The Indian government announced May 10, 2006 as the registration deadline. The downlinking guidelines mandate that “No cable operator or DTH service provider shall, after the expiry of 180 days from the date of this notification, carry or include in his cable/DTH network any television channel that has not been registered under these guidelines.” But, after the concession was made, the Ministry informed cable networks and DTH platforms that they could continue to show applicant channels for another six months or till such time as the registration application is processed — whichever is earlier.
As many as 65 foreign channels applied for registration, including six news and current affairs channels, five sports channels, and 54 entertainment channels that are posted on the Indian Information Ministry’s website.
The Information and Broadcasting Ministry cancelled the transmission of 30 foreign television channels that had not observed the downlinking procedures. As well as Al Jazeera and Al-Arabia, these included Gulf-based MBC’s five film and entertainment channels, Channel G, TVN, Dubai TV, KTN, BVN, NHK, Saudi TV, RTP, One TV, Pakistani channels PTV 1 and PTV 2, Sindh TV, Rung TV, religious channel QTV, Real Madrid, Dubai Sport and Eurosport besides other music channels.
The channels that did not apply for registration could not be downlinked in India after the expiry of a six-month period on 10 May 2006. ”The rule is universal and is applicable to all foreign channels. It is not a rule for Arab channels only, “said Baijendra Kumar, Joint Secretary at the Indian Information and Broadcasting Ministry.
”The two channels (Al Jazeera and Al Arabia) are yet to register to be downlinked in India,” the ministry said, adding they could still apply afresh. These channels however can only be seen in Indian cable homes once the government permits this, which may take longer in comparison to those channels that had applied within the set deadline,” said an official from the information and broadcasting ministry.
The official explained that a channel applying for registration after the deadline would be given less priority than other networks that made an effort to adhere to the guidelines.
The two Arab channels however are available via receivers at some hotels and media offices.
Dr Waiel S.H. Awwad, Bureau Chief of Al Arabia TV India based in Delhi refuted the claim that the network had been banned. “We are accessing the channel without any hindrance,” he said.
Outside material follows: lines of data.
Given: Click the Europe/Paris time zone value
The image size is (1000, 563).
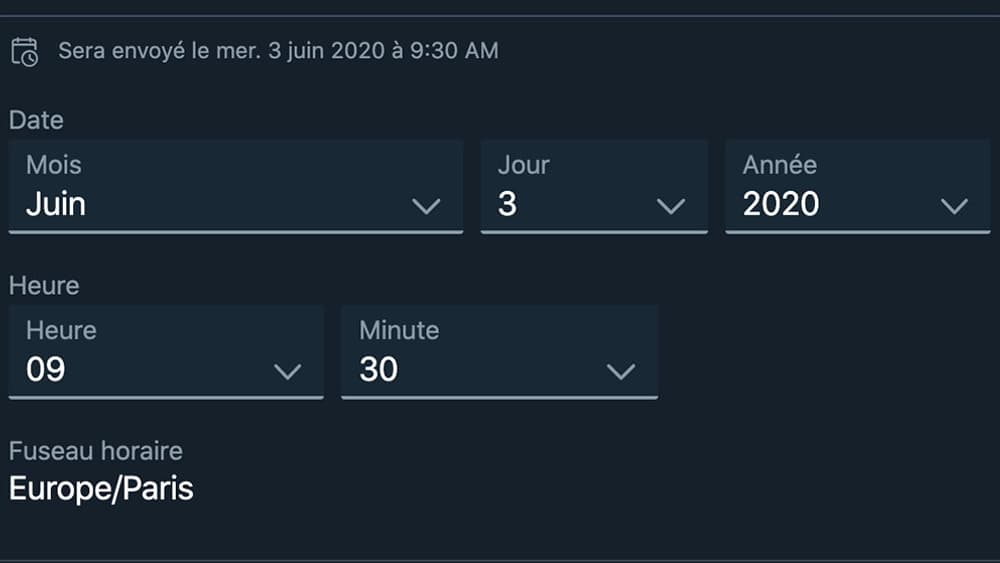Looking at the screenshot, I should [101, 489].
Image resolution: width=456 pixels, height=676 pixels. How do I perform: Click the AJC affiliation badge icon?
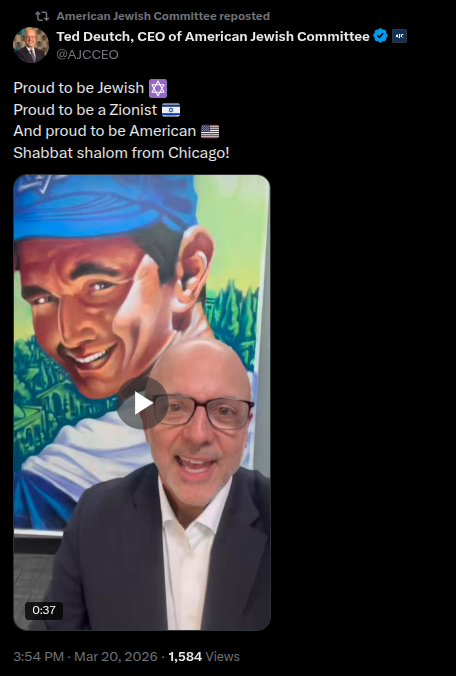(x=400, y=36)
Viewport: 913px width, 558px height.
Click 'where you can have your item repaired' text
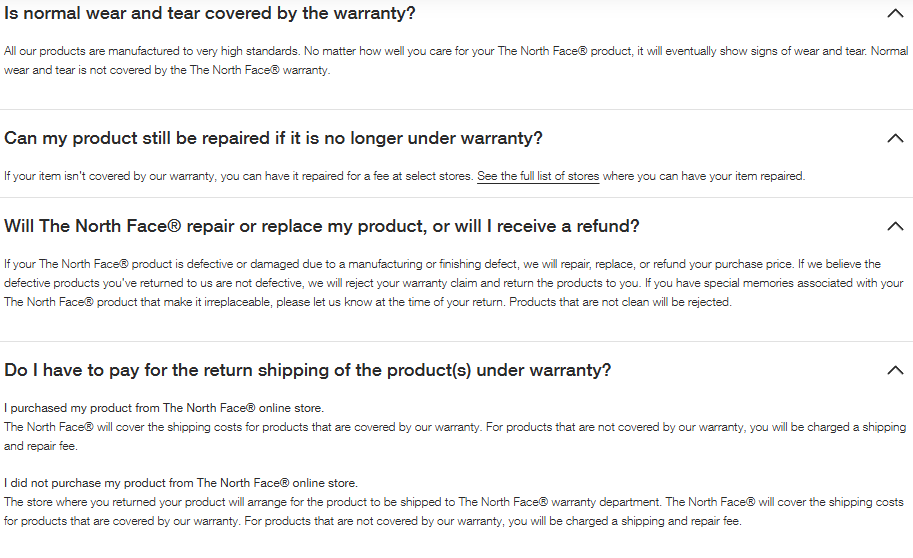[703, 176]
Khalid Al Anzi, Indian correspondent for the official Kuwaiti News Agency (KUNA), told the Indo-Asian News Agency (IANS), “India is the largest democracy in the world and the authorities would not ban the telecast of any news channel’.
The controversy was brought to the fore when an Arab newspaper quoted an Arab businesswoman staying in a five star hotel in Mumbai on the non-availability of Arab channels in India.
Meanwhile, the Indian hotel industry has also denied that there has been any government directive to ban Arabic channels. “We are showing Al Arabia and have not received any instruction from the government to take them off,” said Protima Vasan, the communications manager at the Hotel Maurya Sheraton & Towers in Delhi.
No comments have been made by representatives of either of the Arab stations in India on the matter. A Gulf publication quoting Jihad Ballout, official spokesperson of Al Arabia TV, stated that he denied that India had taken such action due to pressure from Israel. He was reported to have said, “We are not aware of any registration rules set by the Indian government. However if this is the case and the Arabic channels have been taken off air in India, we as a responsible organization respect the decision of the Indian government.”